Xiao Pan and his family with Henry

Our time in China was growing short. We were granted a vacation in the south of China and requested that Xiao Pan accompany us as translator. This was a typical Chinese arrangement. Xiao Pan had not been able to visit his family in a couple of years and they lived in Suzhou, the Venice of China, just where we wanted to go! We had a wonderful dinner with his family. Papa did all the cooking  in the alley on a little charcoal stove, in a way that all international women can applaud, but came in for the final toasts.  Suzhou is also the city of many famous gardens, including the Master of the Nets garden.
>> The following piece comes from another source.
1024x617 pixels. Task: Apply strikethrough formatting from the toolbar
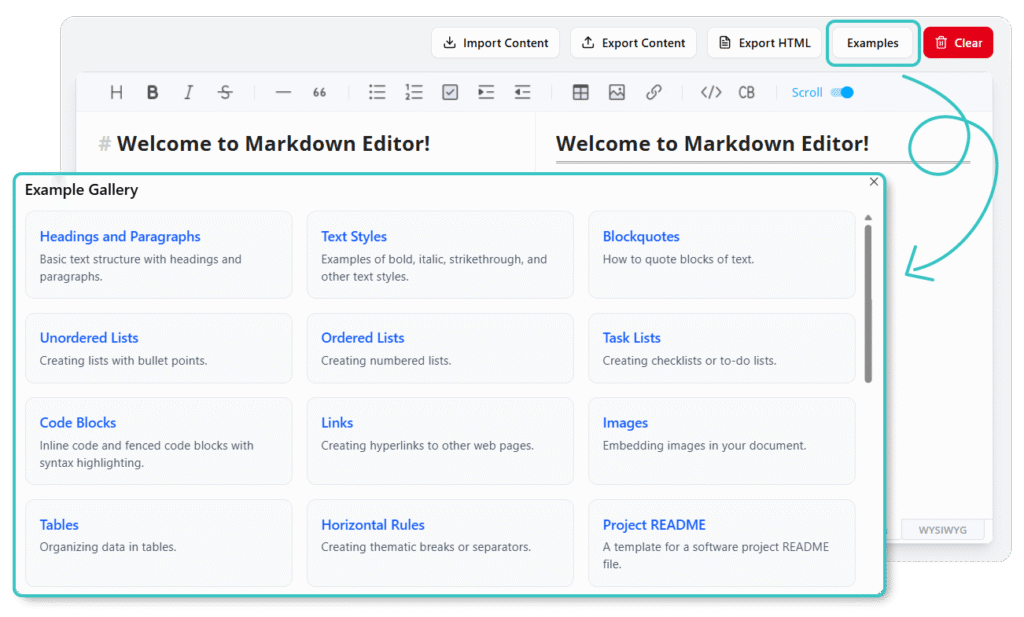225,93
A single courtyard of this garden has been recreated at the Metropolitan Museum of Art in NYC.

Xiao Pan and Henry

Before we left we attended a banquet with my work unit to celebrate International Women’s Day. They could not believe that I had never heard of this international holiday. Everyone had gotten to know Henry pretty well and appreciated the help he gave them, and me. He was named an Honorary Woman, and given an All China Women’s Federation pin to prove it.

All China Women’s Federation pin

 

Being in China during such an historic year made us  wonder if we would ever return to see the changes that we could tell were beginning to take place. And we did!  In the spring of 1995 I left for Beijing and my old post at the Women of China English Monthly. And that turned out to be another historic year! The Fourth World Conference of Women organized by the U.N. was held in Beking that September. But that is a whole other story.

On this International Women’s Day I celebrate all the amazing women I met in China, and my own three daughters who have made such a difference in my life and in  the life of their own communities.

 

This Post Has 2 Comments

  1. Tinky

    I had heard about some but not all of this trip–and the pictures really make it real! I love learning about your adventures. And I think maybe we should amend our constitution to mandate naps.

  2. Pat

    Tinky – As a traveler yourself you know how a few photos bring back all kinds of memories – and thoughts of old friends.